[Start of Attachment]

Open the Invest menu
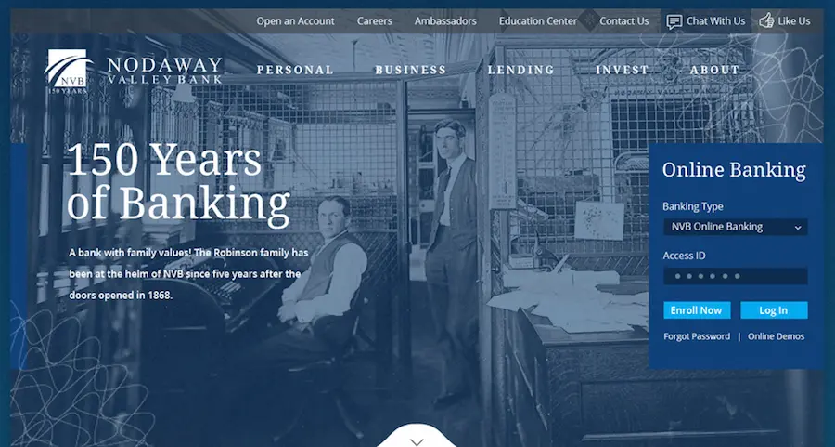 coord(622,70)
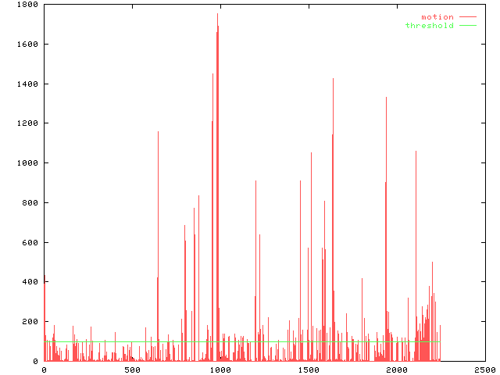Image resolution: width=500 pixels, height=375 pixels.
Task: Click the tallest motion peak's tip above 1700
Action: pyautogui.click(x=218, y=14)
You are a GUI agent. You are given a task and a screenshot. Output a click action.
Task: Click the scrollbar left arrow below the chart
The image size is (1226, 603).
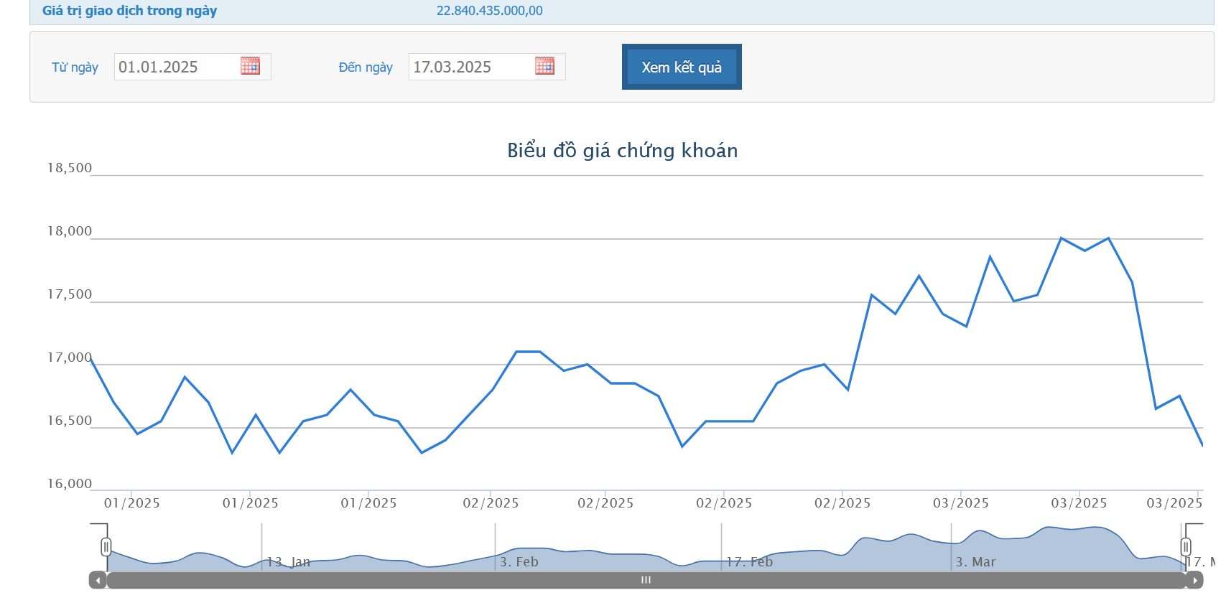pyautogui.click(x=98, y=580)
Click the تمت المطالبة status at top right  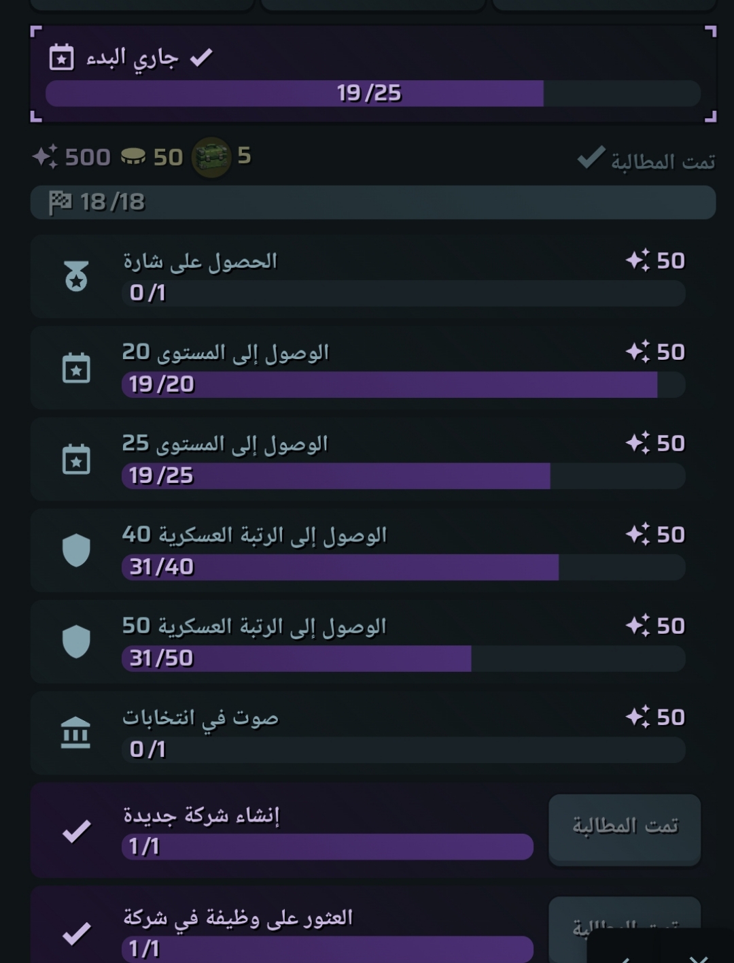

[End of Attachment]

§ What you need to do
Leave out the pictures, and write out exactly the lines from the one containing "The image size is (1226, 603)." through the last line of the listing, both included.

§ Exercise answer
The image size is (1226, 603).
pyautogui.click(x=98, y=580)
Click the تمت المطالبة status at top right  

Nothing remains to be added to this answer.